BBC Radio Leicester Thought for the Day

© John Denney 8 September 2004


I’d been out, taking some rubbish to the tip.  “There was a phone call for you” said my wife.  “It was Chris Highton[1] from Radio Leicester, asking if you could record a Thought for the Day.”  “OK, I’ll give him a buzz”, I said.  “But you’re not doing anything until you’ve mown the lawn.”  I should explain.  I hate anything to do with gardening.  Don’t get me wrong.  I love gardens.  I just detest the hard work that goes into them.  So my wife and I have come to a deal.  I mow the lawns; she does everything else.  And I admire her handiwork.  And I mow the lawns as infrequently as possible.  And she, er, encourages me to get on with it.

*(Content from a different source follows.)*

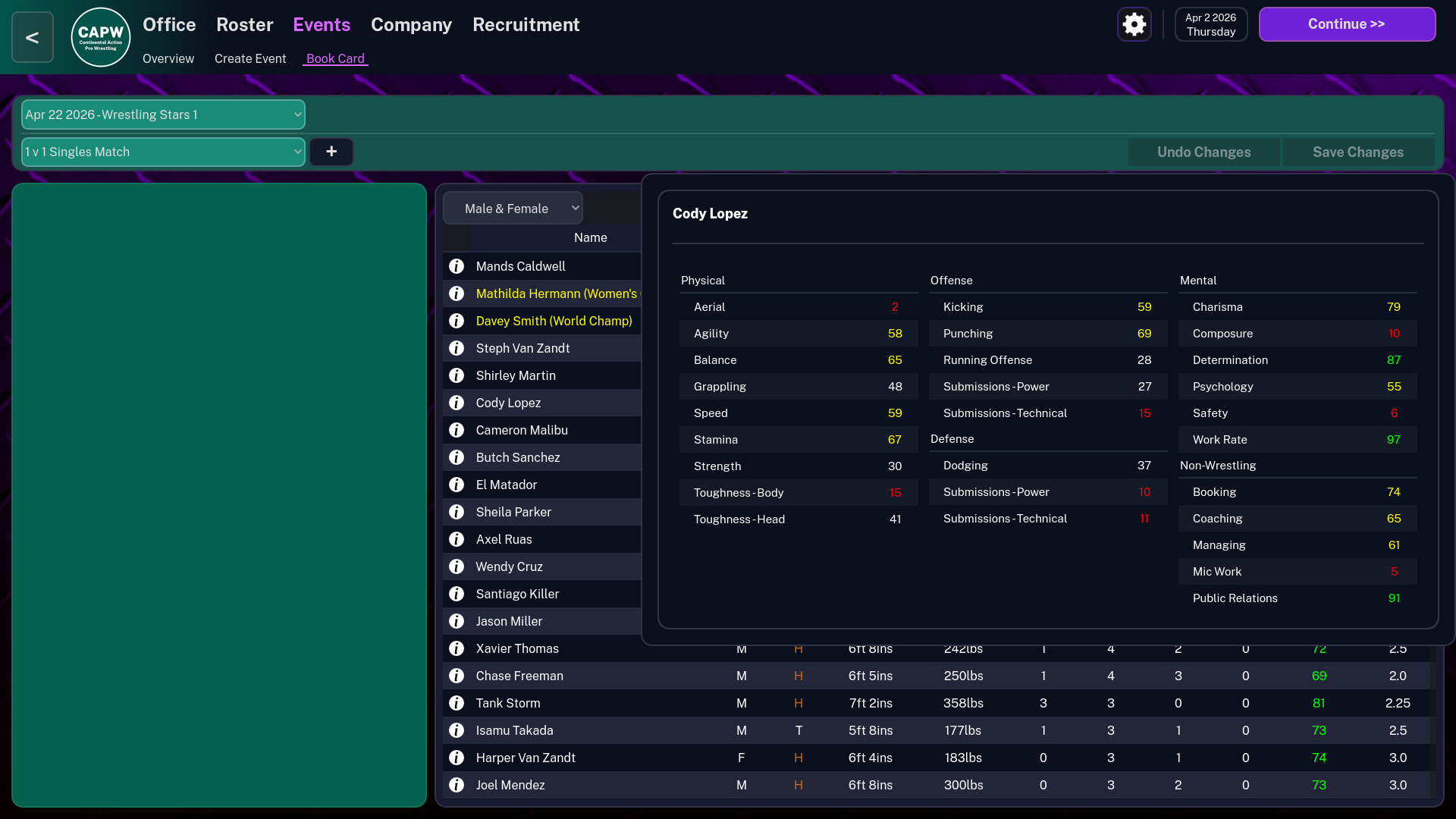Open info for Harper Van Zandt

457,758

There’s an old joke about a new country vicar admiring someone’s beautiful garden.  “Isn’t it amazing what God can do?” he enthused.  “You should’ve seen the mess when he ‘ad it all to ‘isself, vicar” came the reply.


But in the Biblical accounts of creation, we’re told that when God had created man, he planted a garden in Eden and put the Man he had just made in it.  He … set him down in the Garden of Eden to work the ground and keep it in order[2].  So God didn’t just create the world and leave it to the forces of evolution and chance, but went on to plan and plant the Garden of Eden in the world He had created.  And then he gave mankind the responsibility of being under-gardeners for Him.  And we messed it up, and we continue to mess it up.


The science may not be completely clear, but it looks as if we’ve messed the climate up through global warming.  The unprecedented hurricanes in the Caribbean, and the lethal typhoons in the Pacific are like as not, indirectly our fault.  For the sake of future generations, we’ve simply got to be more environment-conscious.


Now, I wonder if it would be more environmentally friendly if I hired a sheep to crop the lawns….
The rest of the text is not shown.